Racism against indigenous populations is consistently reported worldwide [6,7,8,9], and racism has been acknowledged as a key determinant of health inequity faced by indigenous peoples [10]. Data from a population study, including 23 countries, provides evidence that indigenous groups experience poorer health and social outcomes than their respective benchmark populations [11]. Based on those findings, the authors concluded by recommending the development of targeted policy responses to indigenous health. Furthermore, the “2030 Agenda for Sustainable Development” by the United Nations has clearly identified the importance of addressing indigenous inequalities by referring explicitly to indigenous people six times within the political declaration; the education and zero hunger goals and on the follow-up section calling for indigenous people’s participation [12]. In Australia, discrimination and racism towards Aboriginal and Torres Strait Islander peoples is a reality that is exacerbated by collective experiences and memory of abuse, dispossession and intergenerational trauma from colonisation [13]. According to the 2014–2015 National Aboriginal and Torres Strait Islander Social Survey, 33% of Aboriginal and Torres Strait Islander people aged 15 and over reported they had experienced unfair treatment in the previous 12 months because of their indigenous origins [14]. Moreover, a study from the state of Victoria found that 17% of Aboriginal and Torres Strait Islander adults had experienced at least one episode of racism in the last year compared with 4.5% of their non-indigenous counterparts [15]. A study conducted among young Aboriginal and Torres Strait Islander children showed a high prevalence of perceived racism from either adults or peers [16].
It has been recognised for many years the health disadvantage that Aboriginal and Torres Strait Islander peoples have in comparison to their non-indigenous counterparts due to the ongoing colonialization of Australia [17]. For example, for Aboriginal and Torres Strait Islander people born in 2015–2017, the life expectancy was estimated to be 8.6 and 7.8 years lower than other Australian male and female counterparts, respectively [18]. Moreover, Aboriginal and Torres Strait Islander people experienced a total disease burden (disability-adjusted life years or DALYs) that was 2.3 times that of other Australian populations in 2011 [19] and are nearly three times more likely to be physiologically distressed and two times more likely to die by suicide than other Australians [20]. The government and the public health sector refer to these disparities as “The gap”. In the year 2008, the prime minister Kevin Rudd signed a statement of intent between the Government of Australia and Aboriginal and Torres Strait Islander peoples referred to as the “close the gap initiative” which was intended to achieve equality of health status and life expectancy between Aboriginal and Torres Islander peoples and other Australian populations [21]. Despite these efforts, 10 years after the commencement of the “close the gap” strategy, the prime minister reported that negligible progress had been made in reducing the gap [22].
Failure of programmes to improve health inequities has been attributed to strategies that are directed more towards lifestyle factors whilst racism is rarely addressed in intervention design and delivery [23, 24]. In 2018, the Australian Medical Association highlighted the importance of addressing institutional and interpersonal racism as a new target to bridge the gap [25]. A recently published systematic review, including studies with different ethnic minorities in the USA, found strong evidence of the negative association between racism and health [3]. Similar to the international evidence, primary studies performed in Australia have found positive associations between racism and negative mental health effects on Aboriginal and Torres Strait Islanders [26,27,28]. The negative association with physical health has also been documented [16, 29]. However, in Australia, there is scarce of systematic overview on the impact of racism and discrimination on physical and mental health outcomes among Aboriginal and Torres Strait Islander peoples.
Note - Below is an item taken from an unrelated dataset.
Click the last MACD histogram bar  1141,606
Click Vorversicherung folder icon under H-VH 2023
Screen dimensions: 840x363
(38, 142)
Therefore, this scoping review aims to assess, analyse and synthesise the relationship between racism and discrimination on the physical and mental health of Aboriginal and Torres Strait Islanders.
Methods
This scoping review will follow the reporting guidelines and criteria set in Preferred Reporting Items for Systematic Review (PRISMA) [30]. Additionally, completed PRISMA extension for scoping reviews (PRISMA-ScR) checklist demonstrating the recommended items to include in a scoping review protocol, along with the location of each item within the document [31], can be found in Additional file 1. The review will be performed within an eight months’ time frame (May to December 2020) and will follow the stages proposed in the framework by Arksey et al. [32] and Levac [33] for scoping reviews.
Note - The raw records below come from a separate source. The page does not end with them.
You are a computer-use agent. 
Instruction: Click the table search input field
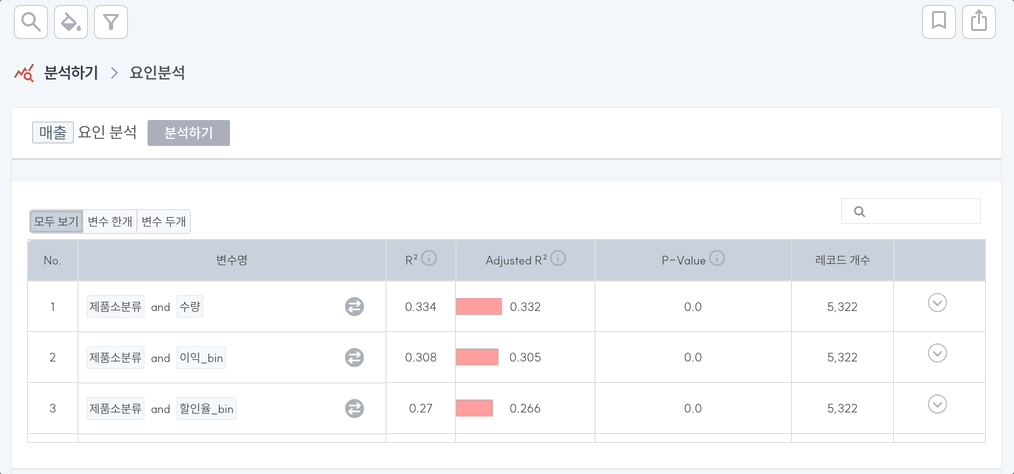[920, 211]
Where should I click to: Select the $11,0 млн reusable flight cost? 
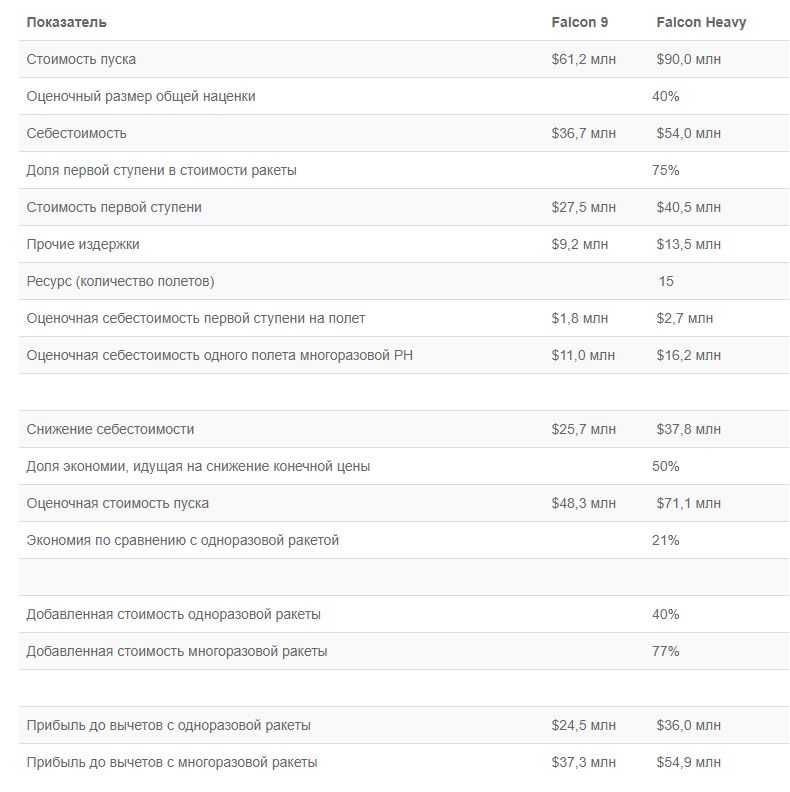click(583, 355)
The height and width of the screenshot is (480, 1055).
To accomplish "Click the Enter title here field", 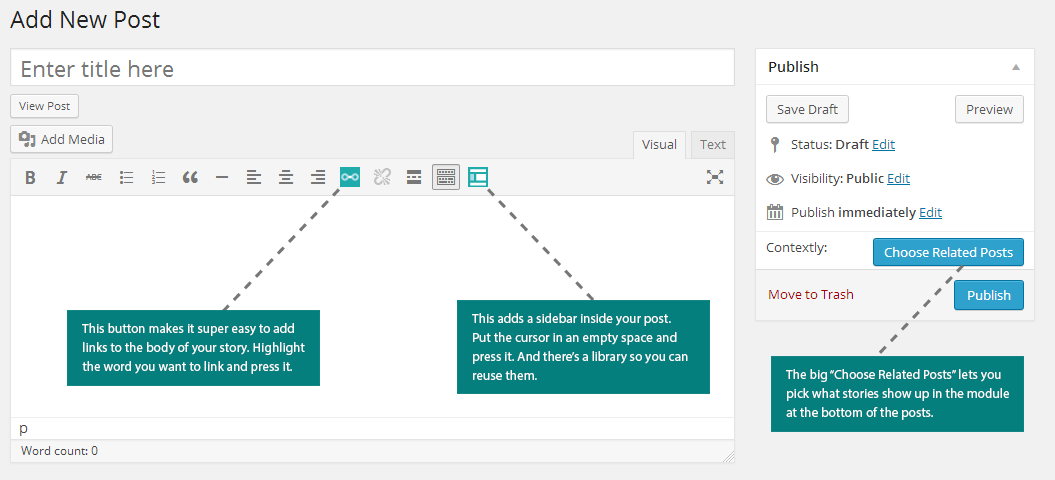I will pos(372,67).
The search will be conducted in English and will include studies published between the 1st of January of 2000 and June 2020. The rationale behind the search from the year 2000 to 2020 is findings from a meta-analysis study which showed that searches including articles from the last 20 years did not result in the loss of any primary study [34].
Eligibility criteria
This scoping review will include quantitative studies that have measured the association between racism and physical and mental health outcomes among Aboriginal and Torres Strait Islander peoples of Australia. Only studies using quantitative methods (control-case studies, cross-sectional and cohort studies) will be included. This review will include studies in the English language conducted among Australia with indigenous population.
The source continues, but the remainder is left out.